“Ikrar Habib Bugak” dan Wakaf Aceh di Mekah
Tempat , TERBARU 19:32
0
Shares

Belakangan, pertengahan Maret 2018, lahan wakaf Aceh yang berada di Mekah sempat menjadi perbincangan publik. Karena, Badan Pengelola Keuangan Haji (BPKH) mengutarakan keinginannya untuk berinvestasi dan mengelolanya.

Berbagai respon mencuat. Terutama dari warga Aceh. Wakaf tersebut akhirnya menjadi isu kontroversial yang viral.

Untuk menjernihkan persoalan, penting melihat kembali asal usulnya. Terutama melihat bagaimana perjanjian awal wakaf tersebut: oleh siapa dan untuk siapa sebenarnya ia dipersembahkan.

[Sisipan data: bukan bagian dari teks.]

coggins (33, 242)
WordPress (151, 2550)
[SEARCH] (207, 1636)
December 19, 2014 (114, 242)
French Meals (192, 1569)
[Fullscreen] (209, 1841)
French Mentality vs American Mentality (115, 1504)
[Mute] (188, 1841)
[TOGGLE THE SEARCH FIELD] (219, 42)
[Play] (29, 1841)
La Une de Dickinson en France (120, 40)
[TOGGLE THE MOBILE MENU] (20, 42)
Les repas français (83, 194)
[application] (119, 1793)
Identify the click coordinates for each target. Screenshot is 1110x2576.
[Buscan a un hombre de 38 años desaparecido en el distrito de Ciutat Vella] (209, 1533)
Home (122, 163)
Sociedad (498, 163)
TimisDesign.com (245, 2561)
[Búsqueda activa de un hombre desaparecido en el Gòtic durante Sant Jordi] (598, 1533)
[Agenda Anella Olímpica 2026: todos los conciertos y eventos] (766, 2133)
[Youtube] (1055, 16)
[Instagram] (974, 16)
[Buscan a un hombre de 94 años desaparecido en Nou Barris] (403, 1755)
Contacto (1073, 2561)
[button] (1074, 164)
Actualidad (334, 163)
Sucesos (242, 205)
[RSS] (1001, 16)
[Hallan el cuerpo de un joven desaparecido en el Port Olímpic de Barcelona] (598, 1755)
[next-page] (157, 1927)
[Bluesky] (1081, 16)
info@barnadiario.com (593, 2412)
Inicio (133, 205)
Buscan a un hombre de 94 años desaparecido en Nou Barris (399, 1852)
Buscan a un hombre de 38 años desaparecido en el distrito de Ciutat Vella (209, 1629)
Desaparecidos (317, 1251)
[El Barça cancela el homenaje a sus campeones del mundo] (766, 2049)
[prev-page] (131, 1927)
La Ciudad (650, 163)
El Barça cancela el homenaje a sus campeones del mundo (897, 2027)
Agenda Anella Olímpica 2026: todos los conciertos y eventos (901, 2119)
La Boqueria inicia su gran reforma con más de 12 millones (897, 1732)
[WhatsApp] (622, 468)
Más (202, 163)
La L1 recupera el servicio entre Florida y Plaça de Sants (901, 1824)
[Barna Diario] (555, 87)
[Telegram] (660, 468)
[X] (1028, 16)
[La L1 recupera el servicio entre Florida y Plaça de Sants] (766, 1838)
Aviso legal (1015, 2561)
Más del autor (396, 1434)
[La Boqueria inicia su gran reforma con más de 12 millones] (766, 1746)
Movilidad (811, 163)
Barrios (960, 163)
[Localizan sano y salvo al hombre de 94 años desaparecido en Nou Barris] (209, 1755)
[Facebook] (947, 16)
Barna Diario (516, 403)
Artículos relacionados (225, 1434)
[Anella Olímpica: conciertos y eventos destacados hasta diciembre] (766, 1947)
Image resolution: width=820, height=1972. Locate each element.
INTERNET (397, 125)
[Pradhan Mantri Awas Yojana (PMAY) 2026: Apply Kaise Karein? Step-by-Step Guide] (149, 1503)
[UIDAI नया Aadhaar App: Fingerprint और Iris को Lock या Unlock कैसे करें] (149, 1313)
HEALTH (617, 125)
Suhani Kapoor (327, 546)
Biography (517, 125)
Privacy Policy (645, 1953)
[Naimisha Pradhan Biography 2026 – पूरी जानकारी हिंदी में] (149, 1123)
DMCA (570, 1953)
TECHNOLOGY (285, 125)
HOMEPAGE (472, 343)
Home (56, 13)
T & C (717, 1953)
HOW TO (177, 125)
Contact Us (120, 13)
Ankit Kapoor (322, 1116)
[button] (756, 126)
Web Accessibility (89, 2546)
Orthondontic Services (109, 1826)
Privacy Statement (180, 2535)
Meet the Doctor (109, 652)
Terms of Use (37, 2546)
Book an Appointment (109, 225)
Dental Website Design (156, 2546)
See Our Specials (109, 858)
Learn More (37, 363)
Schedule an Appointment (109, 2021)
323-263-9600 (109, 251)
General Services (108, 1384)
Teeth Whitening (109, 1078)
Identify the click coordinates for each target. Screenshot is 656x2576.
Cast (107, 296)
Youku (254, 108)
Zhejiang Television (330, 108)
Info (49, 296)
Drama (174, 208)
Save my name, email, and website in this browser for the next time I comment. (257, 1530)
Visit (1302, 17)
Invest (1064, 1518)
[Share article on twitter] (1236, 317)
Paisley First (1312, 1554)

“Rumah tersebut (Baitul Asyi) dijadikan tempat tinggal jamaah haji asal Aceh yang datang ke Mekah untuk menunaikan ibadah haji dan juga tempat tinggal orang asal Aceh yang menetap di Mekah. Sekiranya karena sesuatu sebab tidak ada lagi orang Aceh yang datang ke Mekah untuk haji, maka rumah wakaf ini digunakan untuk tempat tinggal para pelajar Jawi, (“Jawi” merupakan istilah yang digunakan untuk menunjukkan para pejalar dari Asia Tenggara di Mekah).

“Sekiranya karena sesuatu sebab mahasiswa Asia Tenggara ‘pun tidak ada lagi yang belajar di Mekah maka rumah wakaf ini digunakan untuk tempat tinggal mahasiswa Mekah yang belajar di Masjidil Haram, sekiranya mereka ini ‘pun tidak ada juga, maka wakaf ini diserahkan kepada Imam Masjidil Haram untuk membiayai keperluan Masjidil Haram.”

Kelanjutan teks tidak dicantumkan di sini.